**RECORDS FOR THIS EXERCISE**
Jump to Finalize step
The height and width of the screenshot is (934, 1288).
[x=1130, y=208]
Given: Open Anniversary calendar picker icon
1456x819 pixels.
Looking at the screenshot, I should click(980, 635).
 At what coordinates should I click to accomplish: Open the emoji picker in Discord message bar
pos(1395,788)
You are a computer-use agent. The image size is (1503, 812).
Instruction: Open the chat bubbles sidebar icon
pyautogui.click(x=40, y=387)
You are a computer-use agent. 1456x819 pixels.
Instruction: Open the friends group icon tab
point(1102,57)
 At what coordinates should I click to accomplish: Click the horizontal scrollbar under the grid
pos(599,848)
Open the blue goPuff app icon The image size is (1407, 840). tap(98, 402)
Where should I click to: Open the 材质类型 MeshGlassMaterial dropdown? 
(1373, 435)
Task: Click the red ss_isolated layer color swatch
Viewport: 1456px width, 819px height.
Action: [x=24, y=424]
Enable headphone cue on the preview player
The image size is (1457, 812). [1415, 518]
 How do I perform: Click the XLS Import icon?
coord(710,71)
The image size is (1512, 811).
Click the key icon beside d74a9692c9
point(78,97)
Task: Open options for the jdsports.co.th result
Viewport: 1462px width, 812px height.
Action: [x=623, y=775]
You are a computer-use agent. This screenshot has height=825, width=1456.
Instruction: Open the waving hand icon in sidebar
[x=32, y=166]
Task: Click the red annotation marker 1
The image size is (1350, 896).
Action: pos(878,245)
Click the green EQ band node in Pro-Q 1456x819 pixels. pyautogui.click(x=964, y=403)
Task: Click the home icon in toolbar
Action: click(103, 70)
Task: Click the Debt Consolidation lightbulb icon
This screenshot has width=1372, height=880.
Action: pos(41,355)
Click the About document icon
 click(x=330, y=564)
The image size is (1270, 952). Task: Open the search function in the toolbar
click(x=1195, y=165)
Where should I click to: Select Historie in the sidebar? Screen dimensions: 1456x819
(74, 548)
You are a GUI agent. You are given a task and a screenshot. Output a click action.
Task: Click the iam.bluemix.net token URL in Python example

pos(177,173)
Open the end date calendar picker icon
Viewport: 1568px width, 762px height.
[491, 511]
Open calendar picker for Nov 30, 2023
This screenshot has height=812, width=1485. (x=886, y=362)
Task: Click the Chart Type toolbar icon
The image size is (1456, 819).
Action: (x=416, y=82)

**WORK TO COMPLETE**
Your answer should be the data above, retyped exactly.

**RESULT**
Jump to Finalize step
The height and width of the screenshot is (934, 1288).
[x=1130, y=208]
Given: Open Anniversary calendar picker icon
1456x819 pixels.
Looking at the screenshot, I should click(980, 635).
 At what coordinates should I click to accomplish: Open the emoji picker in Discord message bar
pos(1395,788)
You are a computer-use agent. The image size is (1503, 812).
Instruction: Open the chat bubbles sidebar icon
pyautogui.click(x=40, y=387)
You are a computer-use agent. 1456x819 pixels.
Instruction: Open the friends group icon tab
point(1102,57)
 At what coordinates should I click to accomplish: Click the horizontal scrollbar under the grid
pos(599,848)
Open the blue goPuff app icon The image size is (1407, 840). tap(98, 402)
Where should I click to: Open the 材质类型 MeshGlassMaterial dropdown? 
(1373, 435)
Task: Click the red ss_isolated layer color swatch
Viewport: 1456px width, 819px height.
Action: [x=24, y=424]
Enable headphone cue on the preview player
The image size is (1457, 812). [1415, 518]
 How do I perform: Click the XLS Import icon?
coord(710,71)
The image size is (1512, 811).
Click the key icon beside d74a9692c9
point(78,97)
Task: Open options for the jdsports.co.th result
Viewport: 1462px width, 812px height.
Action: [x=623, y=775]
You are a computer-use agent. This screenshot has height=825, width=1456.
Instruction: Open the waving hand icon in sidebar
[x=32, y=166]
Task: Click the red annotation marker 1
The image size is (1350, 896).
Action: pos(878,245)
Click the green EQ band node in Pro-Q 1456x819 pixels. pyautogui.click(x=964, y=403)
Task: Click the home icon in toolbar
Action: click(103, 70)
Task: Click the Debt Consolidation lightbulb icon
This screenshot has width=1372, height=880.
Action: pos(41,355)
Click the About document icon
 click(x=330, y=564)
The image size is (1270, 952). Task: Open the search function in the toolbar
click(x=1195, y=165)
Where should I click to: Select Historie in the sidebar? Screen dimensions: 1456x819
(74, 548)
You are a GUI agent. You are given a task and a screenshot. Output a click action.
Task: Click the iam.bluemix.net token URL in Python example

pos(177,173)
Open the end date calendar picker icon
Viewport: 1568px width, 762px height.
[491, 511]
Open calendar picker for Nov 30, 2023
This screenshot has height=812, width=1485. (x=886, y=362)
Task: Click the Chart Type toolbar icon
The image size is (1456, 819).
Action: (x=416, y=82)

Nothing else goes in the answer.